Tag Archives: pen restoration

How Do I Start Collecting Pens? Vintage vs. Modern

You can’t go wrong with vintage or modern pens. In either case, it is best to do a little research to know what to look for to get the best deal. It also helps to know if you intend to use or display them.

MODERN PENS

Most people who are new to collecting pens start with more modern pens, and this is a great place to start. When you buy new, you aren’t buying into any problems not covered by a warranty. Plus, you can frequently find less expensive pens that help you get acclimated to the hobby while satisfying your jones for awesome writing instruments. If you’re enjoying your TWSBIs, Kawecos, Heros and Lamys, just revel in the joy they bring and don’t let any pen snobs get you down.

Lamy calligraphy nibs range in size from 1.1mm to 1.9mm. Each provides a distinctive nuance to you handwriting. The Lamy Joy fountain pen set is a great way to try all three sizes for fewer than $70.

-=-=-

- Jobs
a. Answer these questions from the post on starting a pen collection:
(i) What does the post say it is best to do before buying, whether vintage or modern?
(ii) What kind of pens do most newcomers to the hobby start with?
(iii) What range of sizes do Lamy calligraphy nibs come in?
b. Write the next part of the post on starting a pen collection, picking up after its final sentence.

- Material

-=-=-

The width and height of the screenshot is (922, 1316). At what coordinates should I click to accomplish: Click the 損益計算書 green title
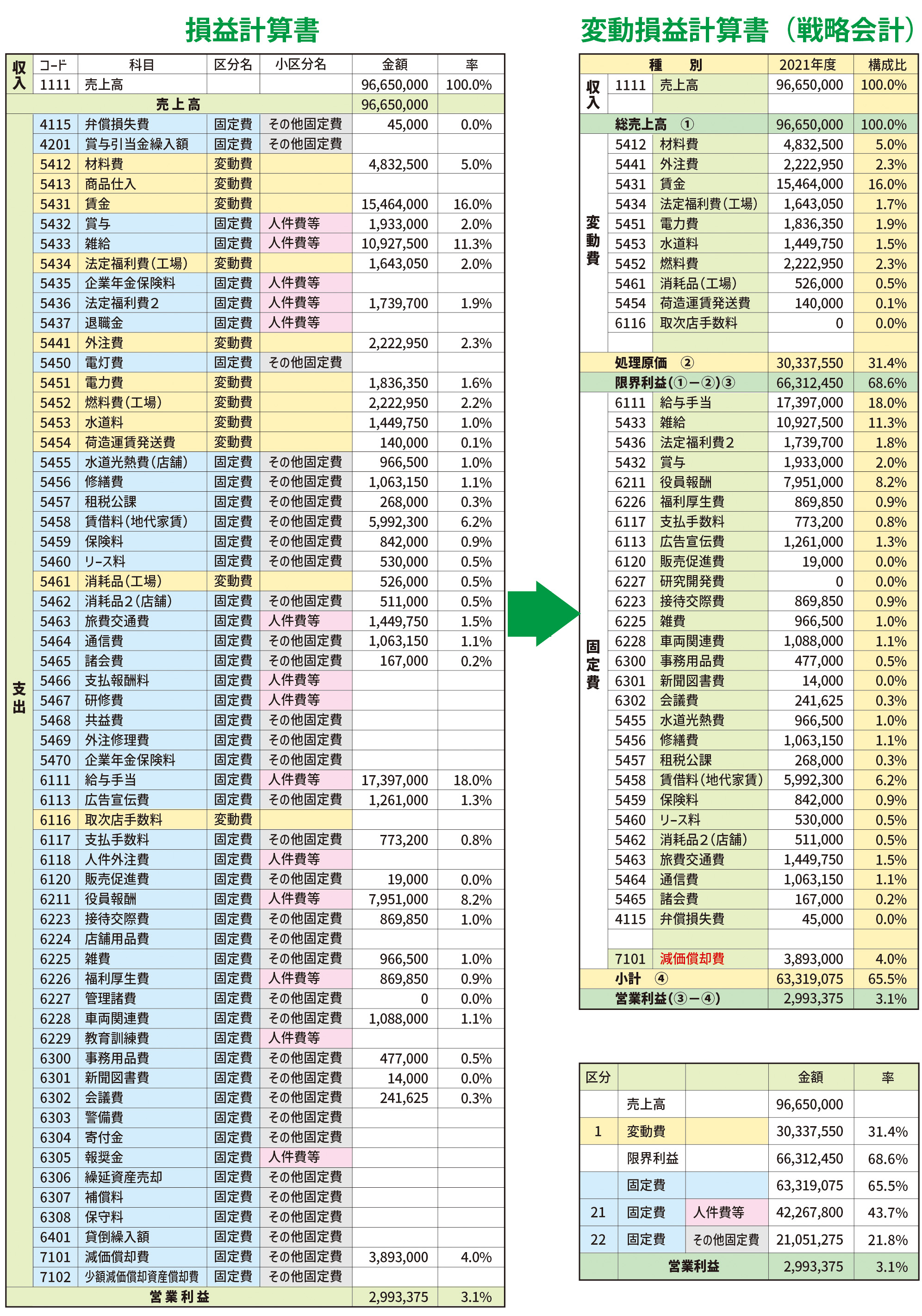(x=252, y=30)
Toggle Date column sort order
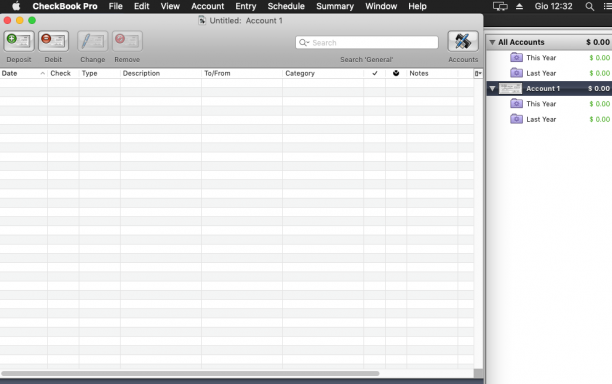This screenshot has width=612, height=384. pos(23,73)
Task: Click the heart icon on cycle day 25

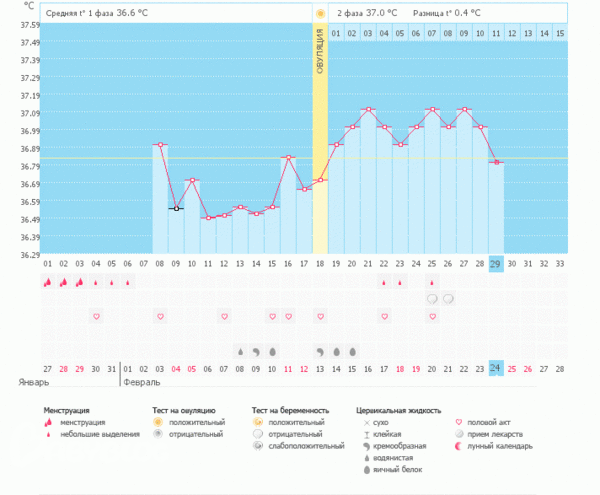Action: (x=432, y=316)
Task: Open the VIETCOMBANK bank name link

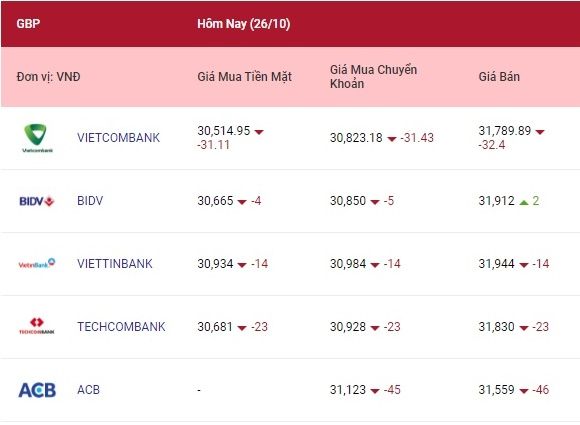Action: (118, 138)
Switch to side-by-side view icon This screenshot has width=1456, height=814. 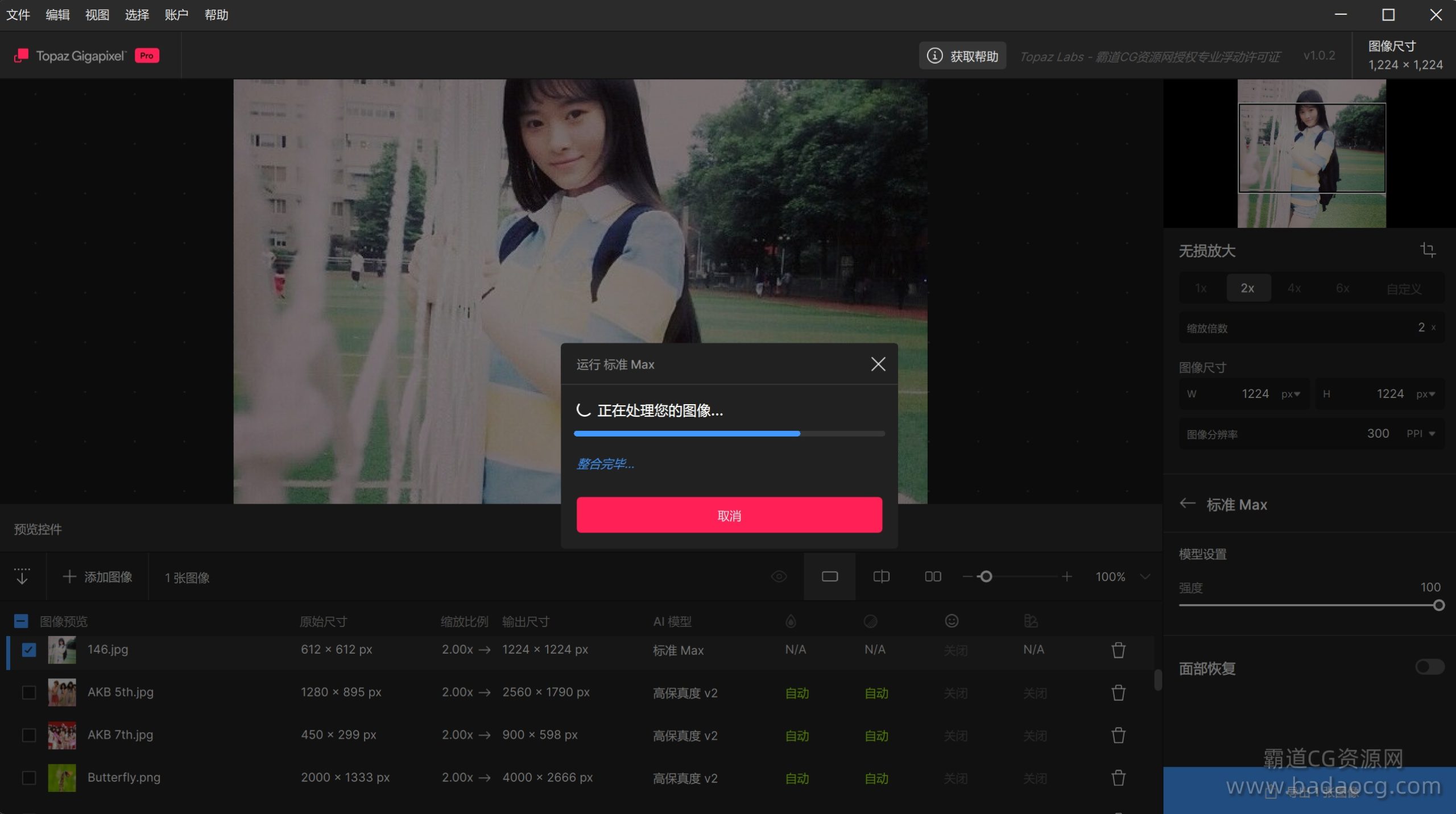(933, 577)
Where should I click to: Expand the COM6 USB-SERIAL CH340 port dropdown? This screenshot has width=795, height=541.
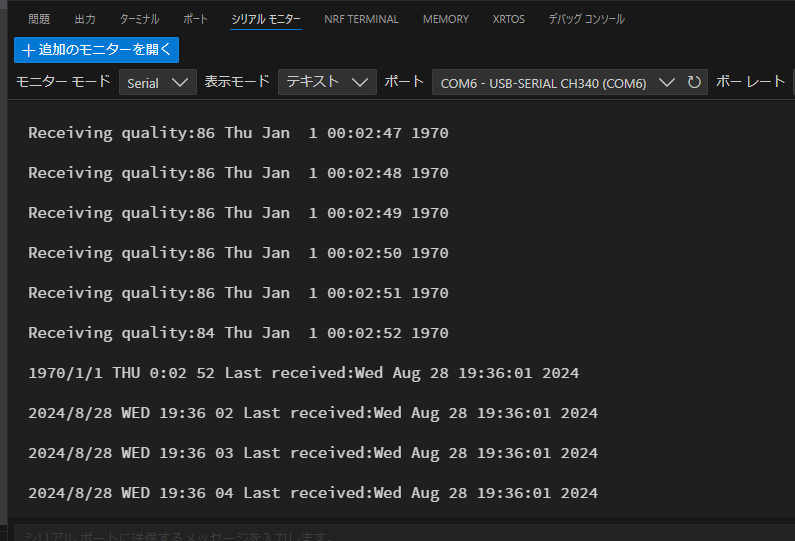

-=-=-

- The results
a.
(i) A little research, to know what to look for to get the best deal.
(ii) More modern pens.
(iii) From 1.1mm to 1.9mm.

b.
The aforementioned brands are all great places to build up a daily-use collection on a budget, and you typically get great steel nibs with the Lamy pens and TWSBIs. Experiment with nib sizes and inks. The more you write with them, the better you will understand characteristics of fountain pens such as smoothness, feedback, flex, flow and the size grips (In more technical fountain pen parlance, the part you grip is usually called the section.)  that feel best.

Once the collecting bug has bitten, you might be tempted to branch out into vintage users, luxury users or vintage or luxury collectible pens. We will get to vintage in a minute, but for now we’re sticking to modern.

Like any car you buy brand new, the second you buy a brand new luxury pen, its price drops the when you bring it home. If you buy new, you get all of the joy of being the first to use the pen and are guaranteed it will be displayed without any damage. Yet, there is a great deal of money to be saved by purchasing luxury pens from Cross to Montblanc on the second-hand market.

To safely buy second-hand, it is best to have two checklists of things to investigate before spending your hard-earned money: the dealer and the pen.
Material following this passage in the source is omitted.